Repeat it after me, “Let Go of the Past, Lean into the Future.”
This lesson came back into my awareness this past weekend. I went to go hang out with some new friends. For whatever reason, I went back into old programming to the way I shit talking to the amount I decided to drink. Sure, people loved that side of me, but the next a day. I felt like pure shit physically and emotionally.
The thought that brought this whole thing on was I have been working really hard lately I just want to let go and have some fun. Sure, I loved connecting with people and I had a great time with wonderful people. But I really did not want to let go in that way. I know for me, to not repeat the same thing over and over again, I have to change my programming. I have to really want something different.
Let go of the past and lean into the future. I want to let go of old behaviors and programming. I am so tired of making the same mistakes all over again. These past two weeks or so, I have been doing a detox diet and being on top of my studies. Kicking ass really. Then, I royally messed up. I lost a full day of my life and still have linger effects into the week.
Sure, I know this is an unpopular thing to talk about. Everybody likes to go out with friends and go drinking. It what the cool kids do. Why is it so cool to treat your body like trash?
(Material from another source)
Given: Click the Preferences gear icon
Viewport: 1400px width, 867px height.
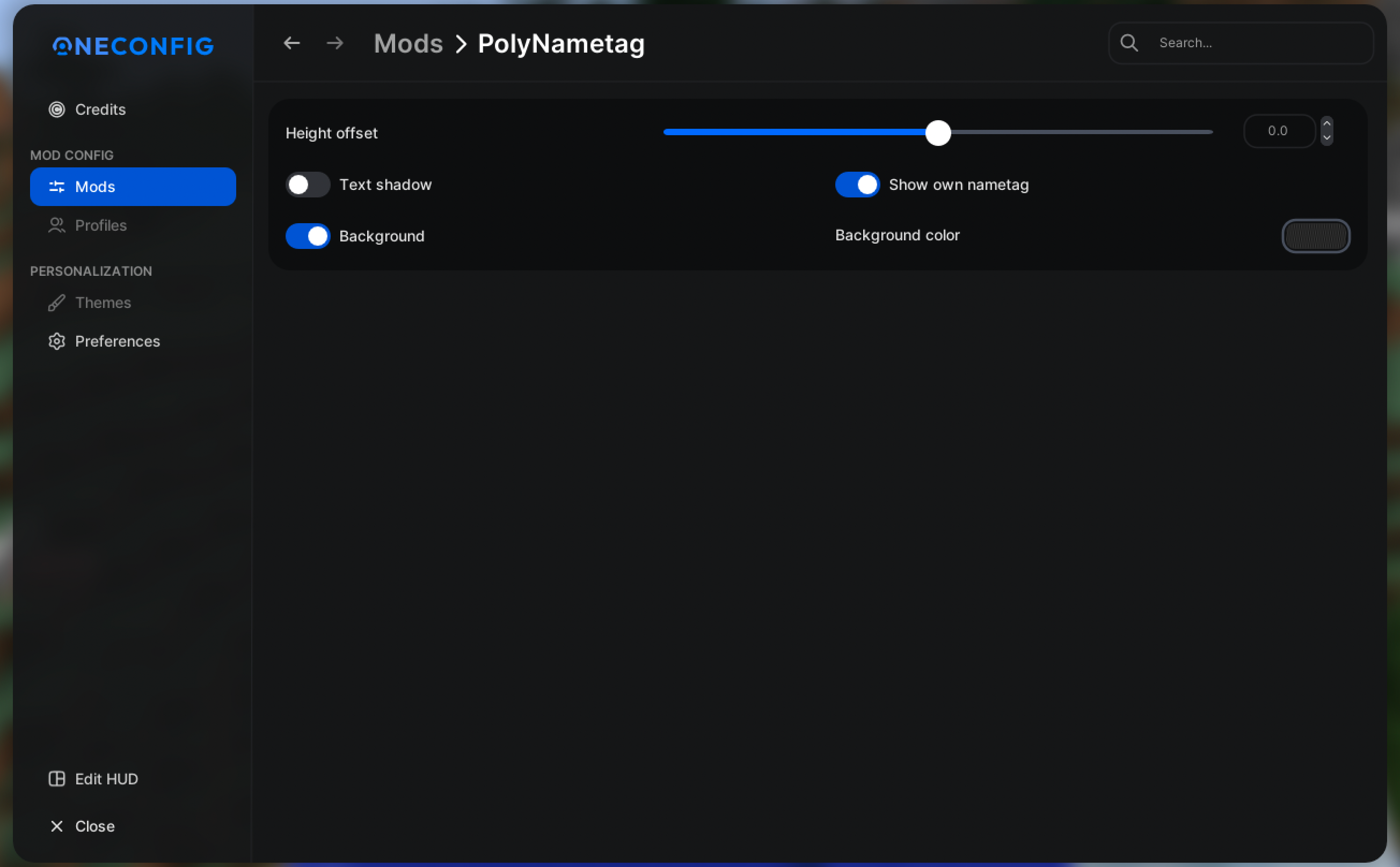Looking at the screenshot, I should click(x=57, y=341).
If thats what it means to be “cool”, then I have no desire to be cool.
Let Go in a New Direction
Now I know, next time I want to have that feeling of wanting to let go, I want to let go in a new directions. Let go in a direction where I am more open, more happy, and more healthy in my experience in this world. I am going to lean into the version of myself that I want to become not the person I have left behind. There are certain things that moderation does not apply to. Find balance in the healthy things in life not the unhealthy. I want to excel in my life. Drinking alcohol does not help me achieve my goals and become a better person.